Classical and Opera Reviews

Midori @ Barbican Hall, London

14 May 2006


There are times when one’s linguistic abilities are completely inadequate to describe one’s feelings after hearing a perfect concert.

Midori’s recital at the Barbican Hall was one of those times.

The evening’s programme started with Schubert’s Violin Sonata in D, D384, which is one of the composer’s very early works.

In the hands of Midori and pianist Robert McDonald however, the inadequacies of the young Schubert were not enough to mar this ideal performance.

Midori’s excellent technique and virtuosity ensured the youth of Schubert was portrayed in full, and her passionate romanticism was just right for the slow movement.

Prokofiev’s Violin Sonata No 1 in F minor followed. A work of immense fire, passion, and energy, neither performer failed to impress. In most places, the chemistry between violinist and pianist was wondrous to behold, and those little nuances – the slight slowing down, the tiny bit of extra vibrato quiver (especially in the poignant slow movement) – were just perfect, truly distinguishing both performers as legendary from the world-class.

Accompanist Robert McDonald tends to drift into his own soloistic musical world from time to time. Midori, however, was always with the pianist, and while her physical playing style (she moves the violin with the music) may seem unusual, it gave her the impression of a larger-than-life performer, almost as if she were dancing on stage and the Guarnerius del Gesu that she plays were a natural extension of her.

Following such an immense performance before the interval, I expected the second half to at least show a drop in form. How I was wrong.

Schoenberg’s Phantasy is one work that demands impeccable blending between violin and piano, and impeccable the performance was. Midori seems to know exactly how much bow pressure, vibrato, attack, and tension to use on every single note, and pianist McDonald’s whole spectrum of tone colour and touch ensured no two notes sounded the same. While the performance was a little too introverted for my personal preference, it demonstrated to the audience the aspect of Schoenberg the music scholar, who demanded the most of his performers.

Beethoven’s Seventh Violin Sonata in C minor Op. 30/2 was the last work on the programme, and truly I admit, I have never heard the sonata played so excitingly well in my entire life, with both players taking over lines from each other so smoothly it was almost as if the entire work was played by one person. Judging by Midori’s petite size, one would not have expected her to produce the powerful tone she did when attacking the Beethoven, but her powerful playing, especially in the last movement, was so delicious the audience sat still lapping every single note. Pianist McDonald was also equal to the task, his fiery and powerful (albeit too masculine for my liking) tone dictated the vertical direction of the music, and the performance was truly perfect.

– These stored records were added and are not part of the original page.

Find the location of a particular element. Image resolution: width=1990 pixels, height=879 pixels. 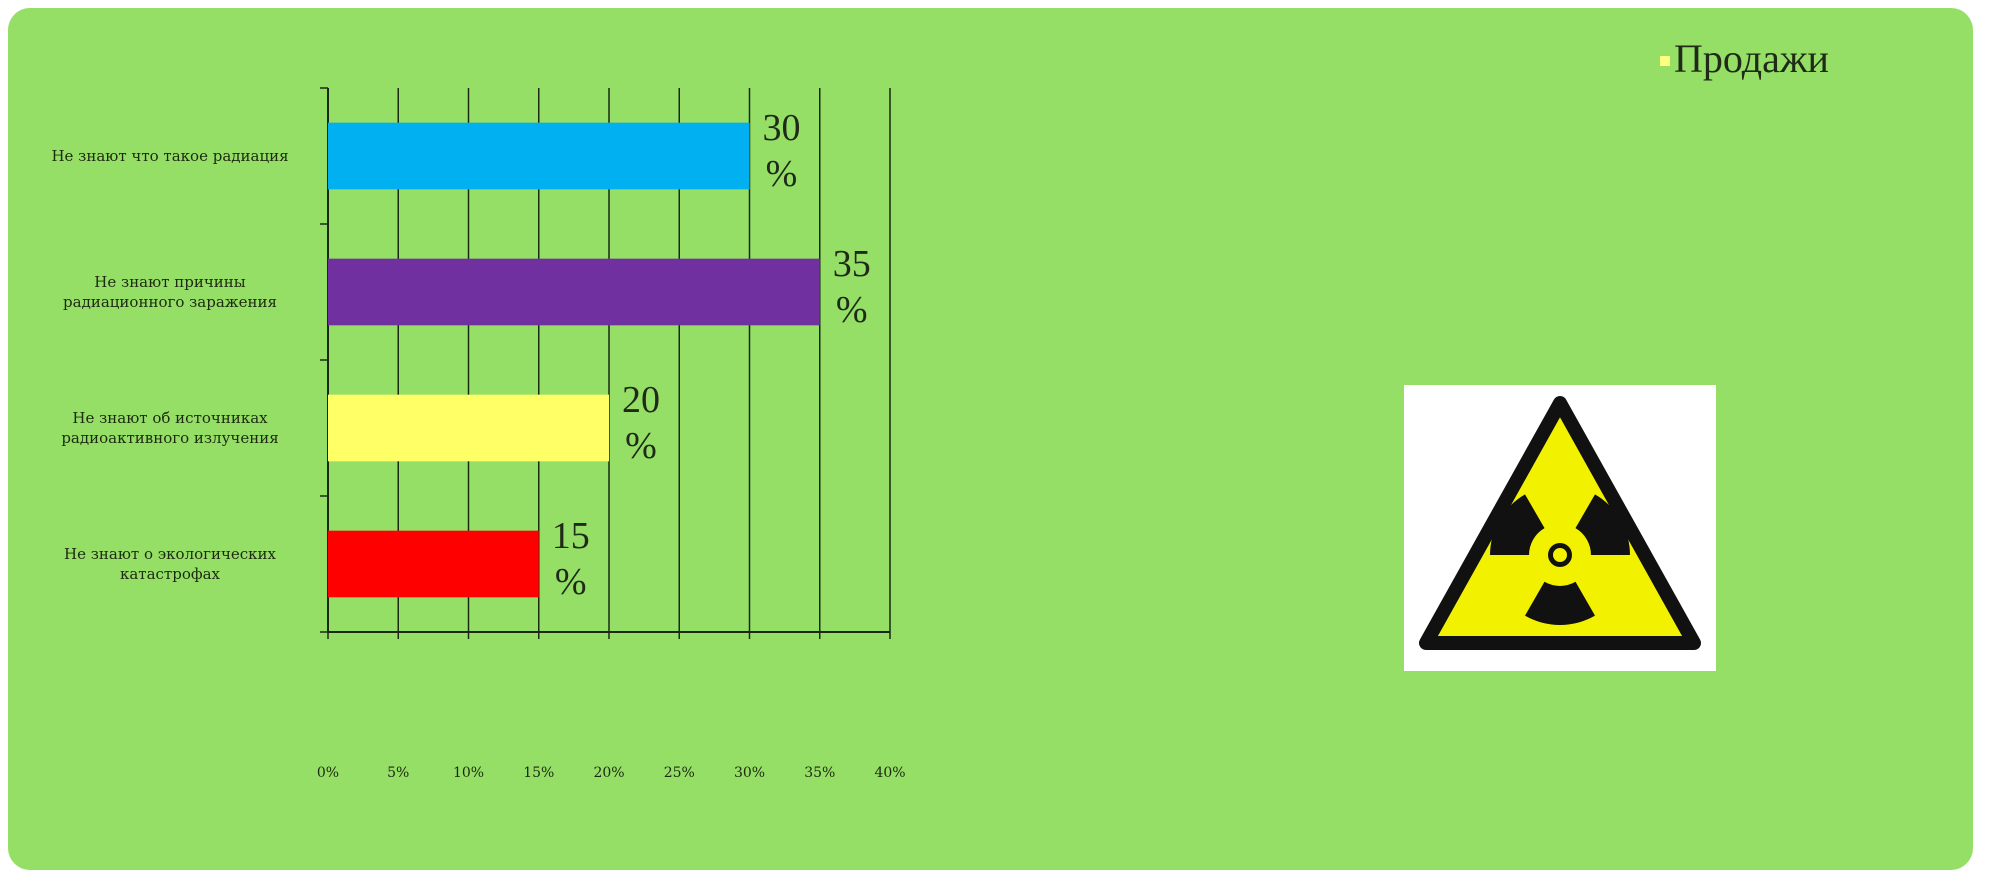

category-label: Не знают о экологических катастрофах is located at coordinates (170, 564).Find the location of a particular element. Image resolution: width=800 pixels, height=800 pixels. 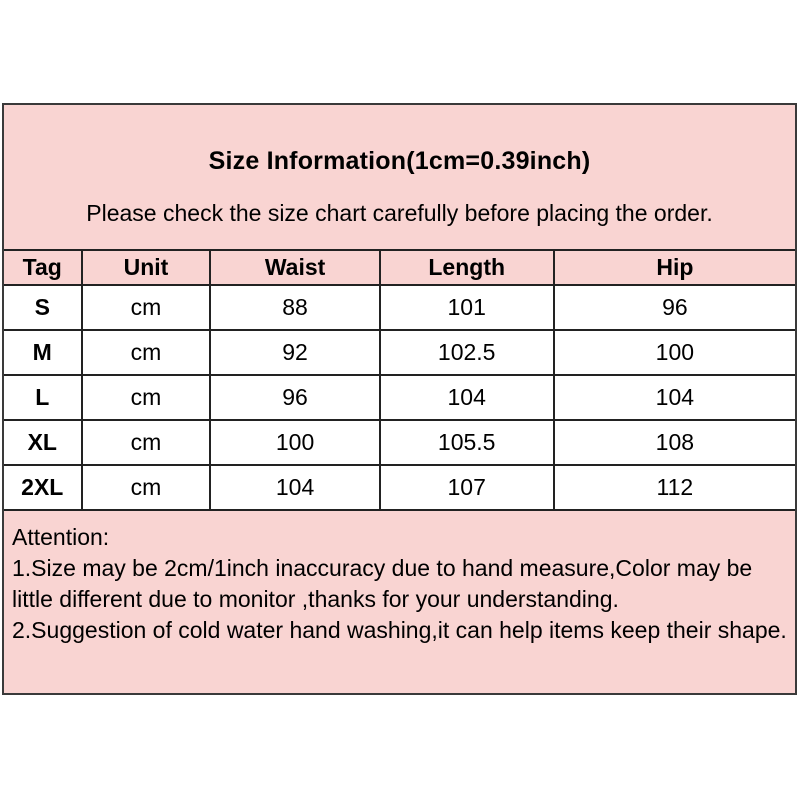

waist-cell: 96 is located at coordinates (295, 398).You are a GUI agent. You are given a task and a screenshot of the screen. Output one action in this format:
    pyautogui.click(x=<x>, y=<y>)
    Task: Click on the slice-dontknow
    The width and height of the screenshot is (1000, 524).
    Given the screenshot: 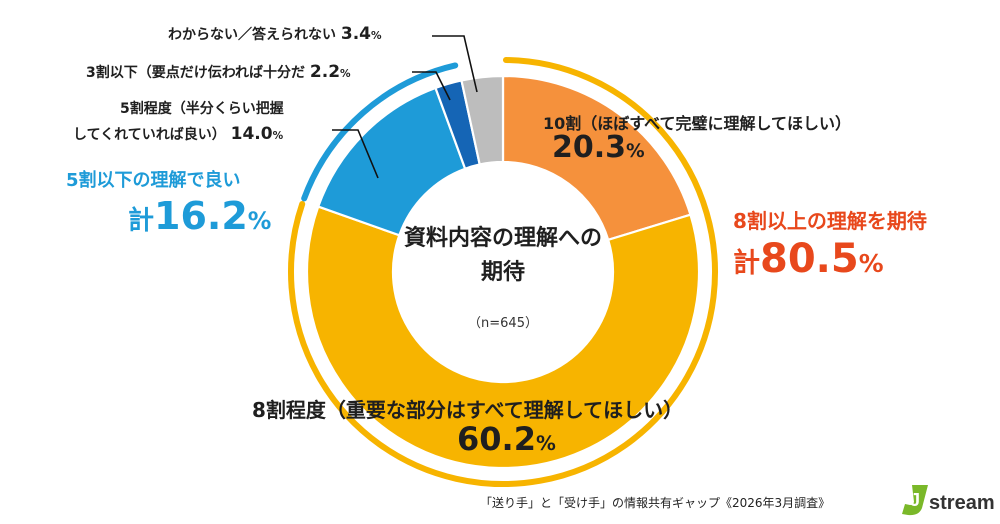 What is the action you would take?
    pyautogui.click(x=482, y=120)
    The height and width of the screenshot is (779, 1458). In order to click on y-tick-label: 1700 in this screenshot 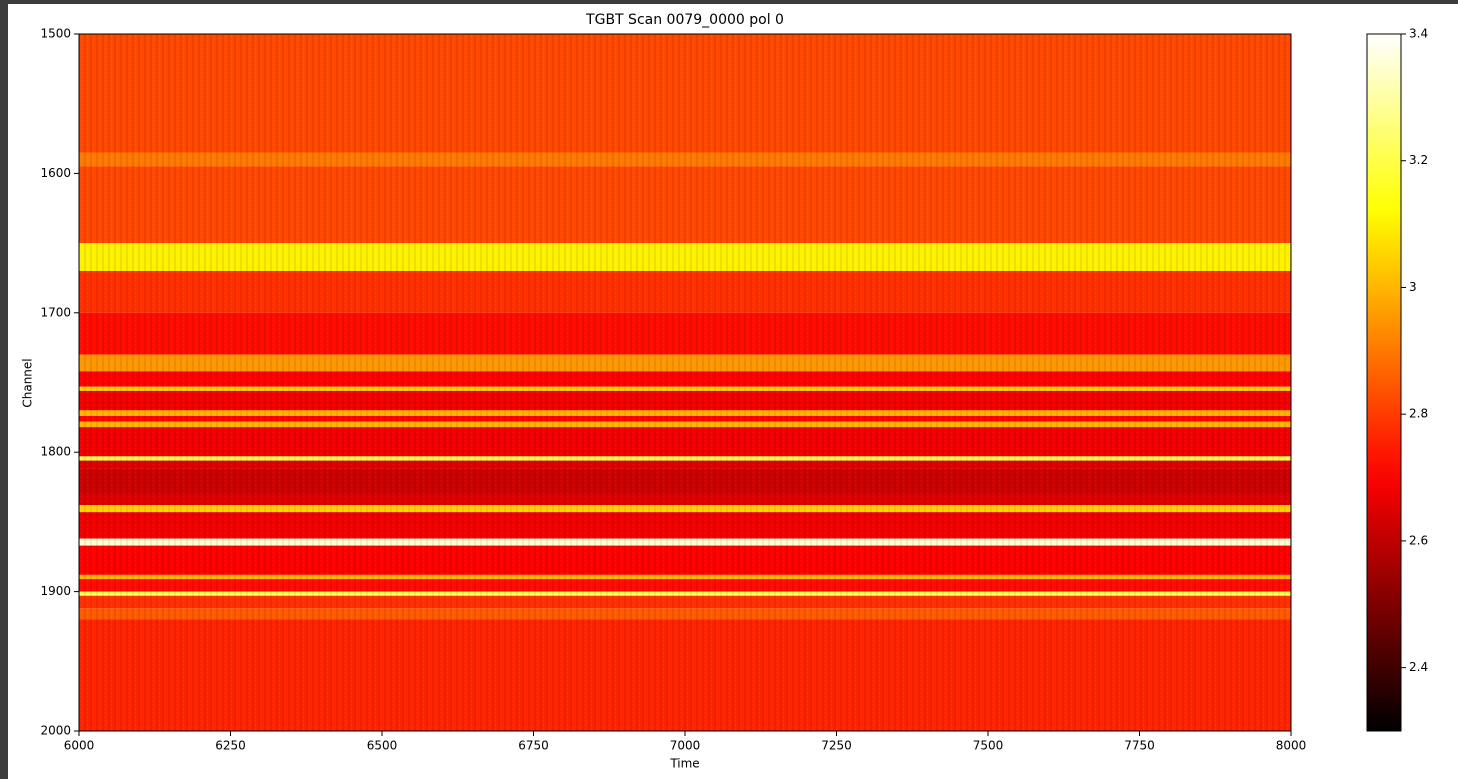, I will do `click(56, 312)`.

For the encore, we were treated to Karl Engel’s Sea Shell, arranged for violin and piano by Efrem Zimbalist. As before, it was poignant, and threatened to tear my soul out from my body. As a testament to the recital’s excellence, more than half the hall was standing up and clapping at the end of the performance. It is my opinion that if we heard the music of angels, it would probably sound something like that. Now all that’s left is to persuade somebody to fund my trip to Austria on May 31st where Midori will play the Beethoven Violin Concerto.